Saint-Pierre is one of the first to mention the possibility of a European union made by independent and autonomous states.
His work on a European community directly inspires the idea of an international order based on the principle of collective self-defense, and is important to the creation of the Concert of Europe, and later the League of Nations, whose successor is the United Nations Organization.
Frederick the Great of Prussia writes to Voltaire on the 'Projet pour render la paix perpétuelle en Europe': "The Abbe de Saint-Pierre has sent me a fine work on how to re-establish peace in Europe. The thing is very practicable. All it lacks to be successful, is the consent of all Europe and a few other such small details." ( Dosenrode, Søren (1998). Danske EUropavisioner. Århus: Systime. p. 10.)
Ideas contributed by Saint-Pierre include:
an equitable tax system, including a graduated income tax,
free public education, for women as well as men,
state improvement of transportation to further commerce,
an international court and league of states (Projet de paix perpétuelle 1713),
a constitutional monarchy, aided by a system of councils and an academy of experts (Discours sur la polysynodie 1718).
Saint-Pierre was born at the château of Saint-Pierre-Église near Cherbourg, where his father, the Marquis de Saint-Pierre, was grand bailli of Cotentin.
He was educated by the Jesuits.
The youngest of five children and unsuited to a military career owing to poor health, he became a priest.
He was introduced by family connections into the salons of Madame de la Fayette and the Marquise de Lambert in Paris.

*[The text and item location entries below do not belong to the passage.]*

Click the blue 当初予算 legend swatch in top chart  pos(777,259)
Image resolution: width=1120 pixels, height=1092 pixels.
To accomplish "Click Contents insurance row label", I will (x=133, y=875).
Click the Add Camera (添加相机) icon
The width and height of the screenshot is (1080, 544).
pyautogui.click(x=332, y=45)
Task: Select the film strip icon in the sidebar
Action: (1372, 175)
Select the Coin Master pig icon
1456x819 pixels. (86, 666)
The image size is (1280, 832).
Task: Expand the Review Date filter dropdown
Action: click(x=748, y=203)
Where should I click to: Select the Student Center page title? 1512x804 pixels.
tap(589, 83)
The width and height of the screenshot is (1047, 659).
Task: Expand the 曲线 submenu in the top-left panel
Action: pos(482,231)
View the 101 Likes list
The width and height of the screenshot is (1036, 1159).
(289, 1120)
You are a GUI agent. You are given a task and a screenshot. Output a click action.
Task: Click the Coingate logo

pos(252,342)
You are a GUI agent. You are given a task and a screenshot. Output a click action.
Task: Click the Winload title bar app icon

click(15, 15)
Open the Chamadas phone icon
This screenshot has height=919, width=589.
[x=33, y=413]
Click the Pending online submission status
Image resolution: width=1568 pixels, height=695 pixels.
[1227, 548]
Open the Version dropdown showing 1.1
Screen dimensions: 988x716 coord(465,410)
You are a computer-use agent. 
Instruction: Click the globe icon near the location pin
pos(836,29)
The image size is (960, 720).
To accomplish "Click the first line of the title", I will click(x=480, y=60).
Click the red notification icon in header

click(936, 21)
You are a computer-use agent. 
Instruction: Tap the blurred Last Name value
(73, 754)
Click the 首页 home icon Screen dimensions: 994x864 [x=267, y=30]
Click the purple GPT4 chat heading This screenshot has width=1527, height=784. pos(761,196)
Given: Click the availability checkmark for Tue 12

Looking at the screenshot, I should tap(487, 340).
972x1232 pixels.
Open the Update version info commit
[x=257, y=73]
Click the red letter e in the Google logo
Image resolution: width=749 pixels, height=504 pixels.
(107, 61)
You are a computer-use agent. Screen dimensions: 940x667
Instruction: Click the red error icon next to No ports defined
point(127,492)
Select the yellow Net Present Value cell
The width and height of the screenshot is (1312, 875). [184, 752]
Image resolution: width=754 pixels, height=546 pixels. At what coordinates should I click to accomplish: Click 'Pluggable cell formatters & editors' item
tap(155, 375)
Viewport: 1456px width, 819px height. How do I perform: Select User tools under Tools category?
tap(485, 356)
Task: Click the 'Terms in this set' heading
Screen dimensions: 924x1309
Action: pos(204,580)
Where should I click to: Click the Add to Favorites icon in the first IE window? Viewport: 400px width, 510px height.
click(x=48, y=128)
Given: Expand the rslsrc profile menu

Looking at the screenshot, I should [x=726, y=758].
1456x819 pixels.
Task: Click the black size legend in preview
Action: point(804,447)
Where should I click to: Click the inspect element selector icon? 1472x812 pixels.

He was elected to the Académie française in 1695, although he had previously produced no notable work; his election was an episode in the Quarrel of the Ancients and the Moderns, Saint-Pierre being a clear representative of the latter.
The same year he gained a footing at court as chaplain to Madame, the king's sister-in-law.
From 1703 to his death, he was abbot of Tiron.
Contrary to a widely believed opinion, it is not while working as a negotiator of the Treaty of Utrecht (1712–13) that he develops his project of universal peace.
Saint-Pierre worked on the idea from 1708 and publishes early versions from 1712.
In 1718, he publishes Discours sur la polysynodie, where he proposes that appointed ministers be replaced by elected councils.
As a consequence of his criticism of the policy of Louis XIV (d. 1715) he is expelled from the Académie later the same year.